● **Saved data entries**:
########

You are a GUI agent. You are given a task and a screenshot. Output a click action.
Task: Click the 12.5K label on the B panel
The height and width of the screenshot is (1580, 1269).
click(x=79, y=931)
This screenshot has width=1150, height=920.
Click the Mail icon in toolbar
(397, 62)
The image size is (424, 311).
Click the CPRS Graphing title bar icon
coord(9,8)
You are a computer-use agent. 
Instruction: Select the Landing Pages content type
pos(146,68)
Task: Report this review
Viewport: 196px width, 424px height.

########

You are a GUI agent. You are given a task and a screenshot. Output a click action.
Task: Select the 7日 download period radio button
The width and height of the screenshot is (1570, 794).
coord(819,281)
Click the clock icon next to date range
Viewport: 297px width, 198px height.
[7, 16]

########

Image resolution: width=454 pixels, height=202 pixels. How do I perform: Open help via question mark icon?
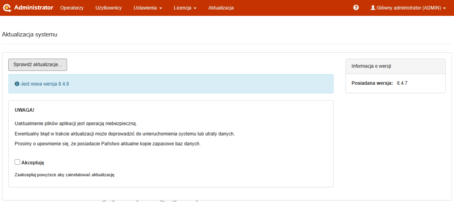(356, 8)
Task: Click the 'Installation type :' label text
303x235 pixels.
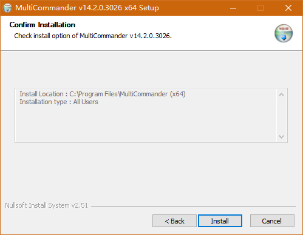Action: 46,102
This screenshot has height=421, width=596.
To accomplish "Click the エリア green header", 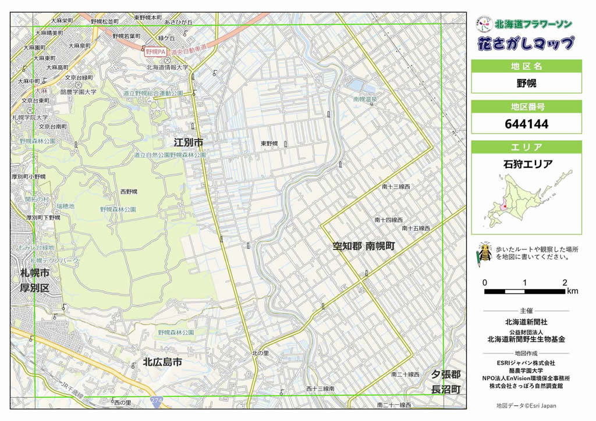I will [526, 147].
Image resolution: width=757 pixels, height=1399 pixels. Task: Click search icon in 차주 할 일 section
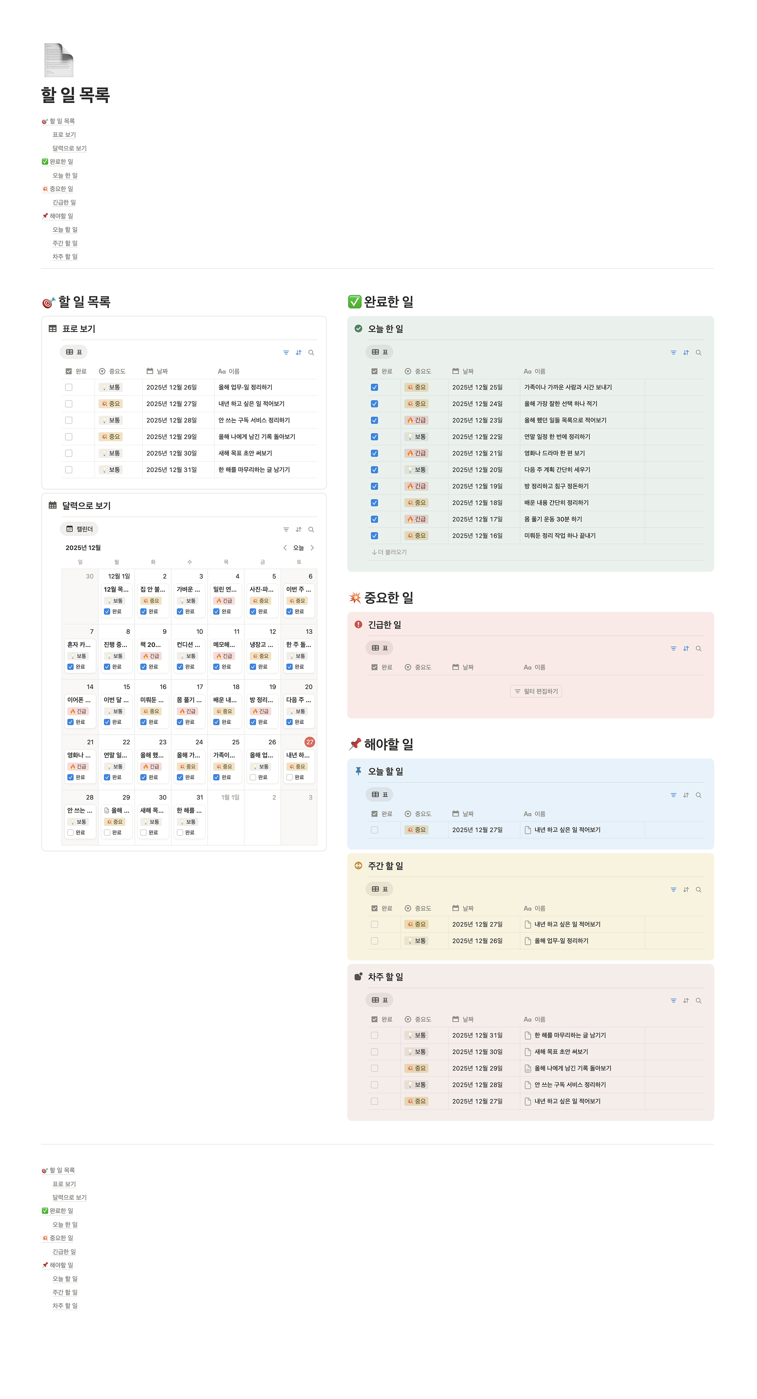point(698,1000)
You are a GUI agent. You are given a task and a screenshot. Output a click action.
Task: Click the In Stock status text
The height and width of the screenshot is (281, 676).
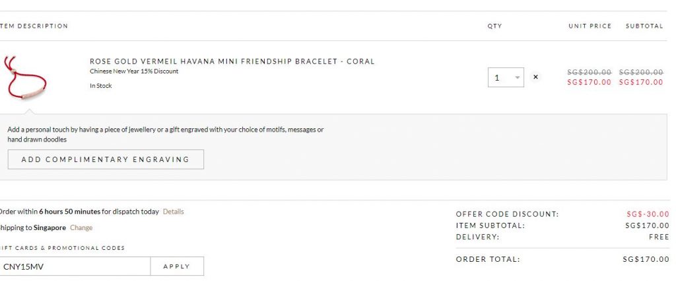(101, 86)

########

● **What you are asked to do**:
Copy out every line in the records where the word "text" is found.

● **Result**:
Task: Click the 'Installation type :' label text
Task: Click the In Stock status text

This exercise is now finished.